In the wake of 9/11 New Yorkers and community members across the region responded in droves, hoping to find some way to help and heal from the attack. This coming together helped to usher in a new standard for community engagement and planning in New York City, the impacts of which can still be felt today.
The Lower Manhattan Development Corporation and the Port Authority of New York and New Jersey held decision-making power for the Ground Zero site and much of the surrounding area. However, many other civic, educational, and business institutions saw the importance and potential of rebuilding the site and creating a memorial—both living and formal—to those lost on 9/11. These organizations worked together to create opportunities for a large cross-section of community members impacted by the attacks to share their visions for the future of the neighborhood.
The Civic Alliance to Rebuild Downtown New York, arguably the most impactful of these groups, brought together 85 organizations and thousands of community members to develop recommendations for the future of Lower Manhattan. They created space for design, planning, and business professionals to collaborate with neighborhood residents and business owners—as well as any other interested community member, of which there were many—to explore strategies for navigating the complex emotions and tensions between rebuilding and memorializing. Through town hall meetings, forums, and public workshops, including to two “Listening to the City” events which together reached over 5,000 people, the Civic Alliance collected feedback that culminated in “A Planning Framework to Rebuild Downtown New York.”

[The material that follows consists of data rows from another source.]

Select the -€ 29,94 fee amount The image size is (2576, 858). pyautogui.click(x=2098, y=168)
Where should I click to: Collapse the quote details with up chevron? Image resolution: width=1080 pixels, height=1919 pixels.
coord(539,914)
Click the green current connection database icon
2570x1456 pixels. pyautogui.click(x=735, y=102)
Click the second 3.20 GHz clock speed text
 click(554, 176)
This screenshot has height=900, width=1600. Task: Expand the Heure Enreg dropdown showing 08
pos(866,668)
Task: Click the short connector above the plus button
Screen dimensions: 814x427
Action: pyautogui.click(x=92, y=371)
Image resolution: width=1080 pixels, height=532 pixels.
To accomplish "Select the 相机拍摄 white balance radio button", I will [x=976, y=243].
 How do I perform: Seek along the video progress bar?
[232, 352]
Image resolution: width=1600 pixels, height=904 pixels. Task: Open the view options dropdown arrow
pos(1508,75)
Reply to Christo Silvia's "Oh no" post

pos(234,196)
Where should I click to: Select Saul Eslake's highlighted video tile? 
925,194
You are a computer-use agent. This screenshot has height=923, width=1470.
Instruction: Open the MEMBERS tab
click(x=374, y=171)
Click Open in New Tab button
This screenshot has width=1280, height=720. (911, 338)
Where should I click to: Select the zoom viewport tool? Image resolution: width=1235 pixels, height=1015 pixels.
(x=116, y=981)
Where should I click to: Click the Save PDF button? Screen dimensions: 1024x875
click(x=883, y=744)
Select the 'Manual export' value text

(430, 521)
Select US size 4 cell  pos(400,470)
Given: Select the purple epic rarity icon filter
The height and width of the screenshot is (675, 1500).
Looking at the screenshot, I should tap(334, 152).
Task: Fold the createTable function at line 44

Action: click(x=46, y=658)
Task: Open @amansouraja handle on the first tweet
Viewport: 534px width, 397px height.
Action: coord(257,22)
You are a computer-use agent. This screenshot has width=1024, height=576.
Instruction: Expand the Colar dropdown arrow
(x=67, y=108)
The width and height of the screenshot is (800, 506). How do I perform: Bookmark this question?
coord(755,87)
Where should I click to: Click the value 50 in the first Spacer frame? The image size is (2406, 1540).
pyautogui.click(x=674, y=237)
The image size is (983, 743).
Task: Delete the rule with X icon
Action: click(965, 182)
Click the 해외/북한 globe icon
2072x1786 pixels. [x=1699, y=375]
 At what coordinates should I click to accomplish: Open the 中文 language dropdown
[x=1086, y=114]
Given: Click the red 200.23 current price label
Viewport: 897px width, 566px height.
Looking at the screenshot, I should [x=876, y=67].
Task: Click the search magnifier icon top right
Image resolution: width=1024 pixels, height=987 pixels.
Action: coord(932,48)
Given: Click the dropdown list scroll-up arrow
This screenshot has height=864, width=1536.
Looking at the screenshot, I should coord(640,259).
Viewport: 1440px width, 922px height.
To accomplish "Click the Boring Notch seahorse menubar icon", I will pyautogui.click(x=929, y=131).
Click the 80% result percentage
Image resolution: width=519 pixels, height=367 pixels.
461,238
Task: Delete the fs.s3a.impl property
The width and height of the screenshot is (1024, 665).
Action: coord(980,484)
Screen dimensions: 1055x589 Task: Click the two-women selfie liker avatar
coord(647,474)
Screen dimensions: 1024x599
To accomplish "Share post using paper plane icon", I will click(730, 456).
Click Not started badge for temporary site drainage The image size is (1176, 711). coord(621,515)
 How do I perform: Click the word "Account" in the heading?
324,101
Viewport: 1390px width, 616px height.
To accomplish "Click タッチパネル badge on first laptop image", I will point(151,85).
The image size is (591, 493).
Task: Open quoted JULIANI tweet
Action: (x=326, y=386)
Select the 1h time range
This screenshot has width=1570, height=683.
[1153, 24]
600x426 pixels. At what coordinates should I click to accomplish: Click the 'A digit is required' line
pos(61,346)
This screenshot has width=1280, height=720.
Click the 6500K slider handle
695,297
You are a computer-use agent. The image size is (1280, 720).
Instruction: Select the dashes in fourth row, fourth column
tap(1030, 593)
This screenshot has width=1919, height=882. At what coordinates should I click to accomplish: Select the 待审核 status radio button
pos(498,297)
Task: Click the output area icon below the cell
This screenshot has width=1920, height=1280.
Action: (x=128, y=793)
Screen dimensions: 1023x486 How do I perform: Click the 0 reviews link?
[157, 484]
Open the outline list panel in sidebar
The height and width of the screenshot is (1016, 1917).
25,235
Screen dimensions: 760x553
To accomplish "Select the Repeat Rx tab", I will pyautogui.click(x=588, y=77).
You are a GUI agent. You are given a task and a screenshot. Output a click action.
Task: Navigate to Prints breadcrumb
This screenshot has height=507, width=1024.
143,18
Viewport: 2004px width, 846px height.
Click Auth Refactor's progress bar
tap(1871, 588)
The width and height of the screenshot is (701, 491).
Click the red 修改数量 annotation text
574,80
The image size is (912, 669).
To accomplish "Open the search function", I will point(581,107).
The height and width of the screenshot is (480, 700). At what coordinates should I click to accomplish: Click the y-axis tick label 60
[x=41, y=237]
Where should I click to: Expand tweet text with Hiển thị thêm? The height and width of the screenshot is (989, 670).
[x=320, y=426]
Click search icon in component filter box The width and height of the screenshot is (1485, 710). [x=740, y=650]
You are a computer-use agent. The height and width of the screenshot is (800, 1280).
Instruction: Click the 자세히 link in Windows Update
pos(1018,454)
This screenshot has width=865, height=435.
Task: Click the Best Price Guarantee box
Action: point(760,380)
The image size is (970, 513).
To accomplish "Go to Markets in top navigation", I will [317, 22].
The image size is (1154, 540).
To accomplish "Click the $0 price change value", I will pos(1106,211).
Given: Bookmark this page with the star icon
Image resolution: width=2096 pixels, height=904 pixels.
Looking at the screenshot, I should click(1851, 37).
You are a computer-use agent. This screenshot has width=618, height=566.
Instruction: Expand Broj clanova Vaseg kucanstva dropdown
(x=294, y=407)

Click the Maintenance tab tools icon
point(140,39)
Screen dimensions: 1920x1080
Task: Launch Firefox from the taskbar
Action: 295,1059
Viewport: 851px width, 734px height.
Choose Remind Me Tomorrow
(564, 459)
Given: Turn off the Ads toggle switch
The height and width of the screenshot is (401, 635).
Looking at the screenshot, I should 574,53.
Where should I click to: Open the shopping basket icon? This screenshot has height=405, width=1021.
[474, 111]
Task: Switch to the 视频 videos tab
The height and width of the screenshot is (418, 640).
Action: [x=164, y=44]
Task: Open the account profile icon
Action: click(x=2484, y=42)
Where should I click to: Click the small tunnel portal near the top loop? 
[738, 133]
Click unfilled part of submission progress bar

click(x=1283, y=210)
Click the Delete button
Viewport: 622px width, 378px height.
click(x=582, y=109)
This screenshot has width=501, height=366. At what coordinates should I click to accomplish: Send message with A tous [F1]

The report, the community engagement process that accompanied its development, and the actual rebuilding process can be seen as a pivotal point today not just because of the forward-thinking strategies recommended, but because planning on this scale had not happened in New York City for decades. Community engagement on this scale had arguably never happened before. In the opening to the executive summary, the report writers say “Lower Manhattan can become the world’s first 21st century city, incorporating the best practices in urban design, green buildings and technology, transportation, and economic development. […] We have a vision of a new downtown that builds on New York City’s historic past, but takes it into a new era that will be the best of its almost four centuries of existence.” Their vision was grounded in the potential of the future of the site and the importance of making sure the plan reflected community members’ needs, but it extended beyond the World Trade Center Site to encompass the entire neighborhood.
Today, planning at this scale is not exactly commonplace, but it happens much more frequently, albeit without the mass involvement of civic organizations. Some notable examples include Hudson Yards, Atlantic Yards/Pacific Park, and the proposed development around Penn Station (for which Public Works is facilitating community engagement efforts). Community engagement has also become a standard component of almost any large-scale construction project, place-making strategy, infrastructure improvement, or community visioning process in the City.
The planning and rebuilding process following 9/11 invited New Yorkers, developers, and government to think bigger and find new ways to work together.
Crisis often fosters innovation. Today, challenges brought to the surface by the pandemic, including how streets are used, park and green space access, community support, and housing security, have benefitted from big thinking and collaboration between activists, government, and community-based organizations. Who knows where these trends will take us?